Render the entries from the line with "You are a computer-use" up to and including the line with "Instruction: Disable visibility of part3" as a JSON list of strings, with one string per line and blank lines omitted.

===== Dataset records

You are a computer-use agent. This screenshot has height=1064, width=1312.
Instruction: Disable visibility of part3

==========
===== Dataset records

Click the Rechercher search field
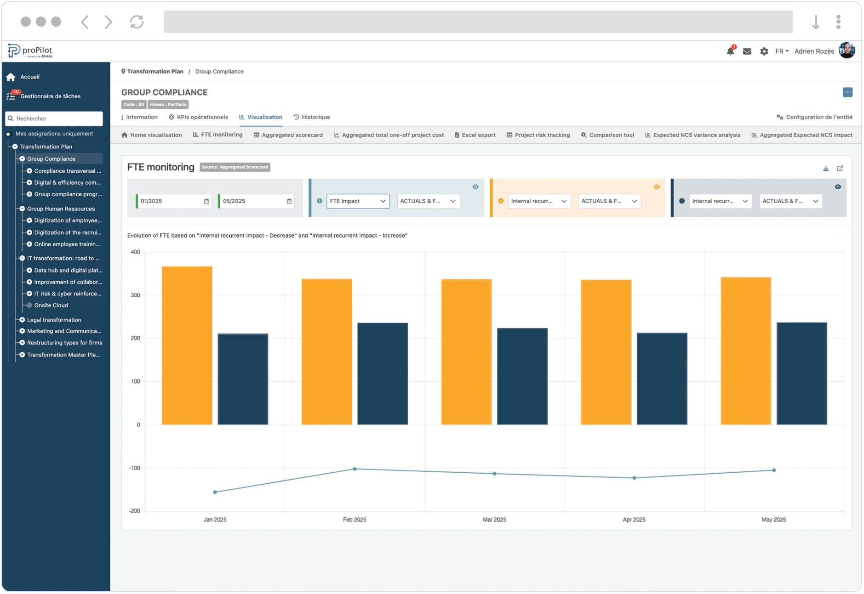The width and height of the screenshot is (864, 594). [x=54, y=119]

==========
===== Dataset records

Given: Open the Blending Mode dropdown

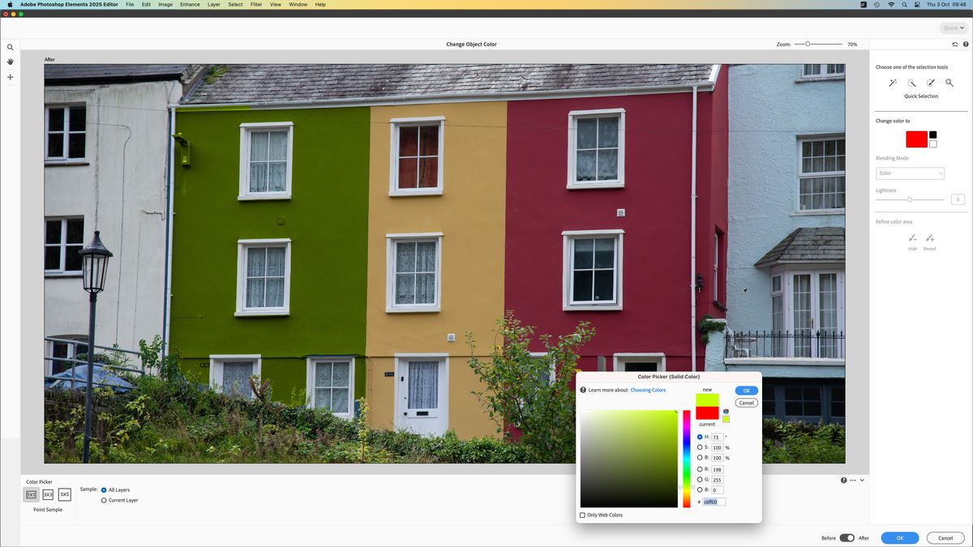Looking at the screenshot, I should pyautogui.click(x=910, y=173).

==========

> [Result]:
[
  "You are a computer-use agent. This screenshot has height=1064, width=1312.",
  "Instruction: Disable visibility of part3"
]